Though poverty and the environment stood out as the leading topics of discussion, some of the answers were not confined to one or the other. Speaking about the environment, Marsha Speth, S.P., of Indiana highlighted the fact that “those most affected by environmental change already are the poor and marginalized.”
 
Several readers emphasized the environment as a key Catholic issue, but as part of right-to-life issues—a category that comprised about 13 percent of all answers. These readers mentioned the environment but also expressed a desire for more attention to abortion, poverty, euthanasia and the death penalty. “[Being] pro-life is so much more than [being] anti-abortion,” Susan Rogan from Michigan wrote.  
 
The understanding that these concerns can be connected was characteristic of almost all of our readers’ answers, and indicative of their reflectiveness. As Anthony Giancatarino from Pennsylvania said, “The nexus of racial, social and climate justice issues receive far too little substantive focus.”
 
Since I edit “Reply All” for America, I read all the letters and social media comments each week, and so I would like to think I am well attuned to our readership’s concerns. But these hundreds of detailed answers to our poll question highlighted how thoughtful and socially concerned our community of readers is. Thank you for taking the time to write to us.
 
Comments are automatically closed two weeks after an article's initial publication. See our comments policy for more.
Vincent Gaglione
8 years ago
You indicate that the survey went out on “social” media but no description is provided as to what “social media” means. I don’t recall seeing any survey questions on this website which doesn’t mean that they weren’t there. However, if only “social media” were used, you ignored lots of older folk like myself who do not engage in “social media.” Your survey elicited a memory for me.
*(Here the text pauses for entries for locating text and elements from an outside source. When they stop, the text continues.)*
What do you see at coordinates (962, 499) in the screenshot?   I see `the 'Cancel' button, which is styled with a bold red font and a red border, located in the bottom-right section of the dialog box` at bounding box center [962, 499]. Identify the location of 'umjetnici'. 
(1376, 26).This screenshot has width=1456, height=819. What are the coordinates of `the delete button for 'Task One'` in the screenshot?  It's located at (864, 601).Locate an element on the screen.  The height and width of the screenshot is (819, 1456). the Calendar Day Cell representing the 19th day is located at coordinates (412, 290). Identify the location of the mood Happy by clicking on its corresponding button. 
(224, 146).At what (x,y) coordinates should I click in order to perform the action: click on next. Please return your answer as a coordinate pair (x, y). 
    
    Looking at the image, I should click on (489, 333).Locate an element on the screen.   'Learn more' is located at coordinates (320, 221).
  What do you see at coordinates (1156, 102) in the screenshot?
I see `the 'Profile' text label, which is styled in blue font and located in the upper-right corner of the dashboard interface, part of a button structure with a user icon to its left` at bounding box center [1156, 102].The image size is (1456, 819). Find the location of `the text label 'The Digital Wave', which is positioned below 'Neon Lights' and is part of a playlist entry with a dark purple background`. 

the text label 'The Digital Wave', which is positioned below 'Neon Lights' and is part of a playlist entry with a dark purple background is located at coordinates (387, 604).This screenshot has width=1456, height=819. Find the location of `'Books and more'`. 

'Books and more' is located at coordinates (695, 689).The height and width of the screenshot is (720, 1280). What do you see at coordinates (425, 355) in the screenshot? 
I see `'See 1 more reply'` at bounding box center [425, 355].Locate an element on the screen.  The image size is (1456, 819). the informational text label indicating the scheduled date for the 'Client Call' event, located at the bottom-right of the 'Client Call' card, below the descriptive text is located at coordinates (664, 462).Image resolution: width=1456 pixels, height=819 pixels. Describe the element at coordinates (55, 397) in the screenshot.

Some months ago a parish priest in his homily broadly and generically stated something to the effect that USA policies do not reflect God’s plans. He never provided any specifics as to what his statement meant. He didn’t provide any specifics about what God’s plans for the nation are! That sums up my complaint, actually. I never hear from local religious leaders exactly what they mean. They always talk in general terms. Help the poor, they say. And leave it at that, with a plug for some local or archdiocesan appeal, as if the issues of poverty only get solved that way. Be good stewards of the environment, they say. And leave it at that, with no specifics as to what stewardship should require from us. So, while many of your survey respondents spoke to specific issues that weren’t addressed by the candidates in the Presidential campaign rhetoric, I wouldn’t mind seeing a similar survey of the same about our own religious leaders and parish priests and nuns. This was a survey seeing the splinters in others’ eyes and ignoring the logs in our own!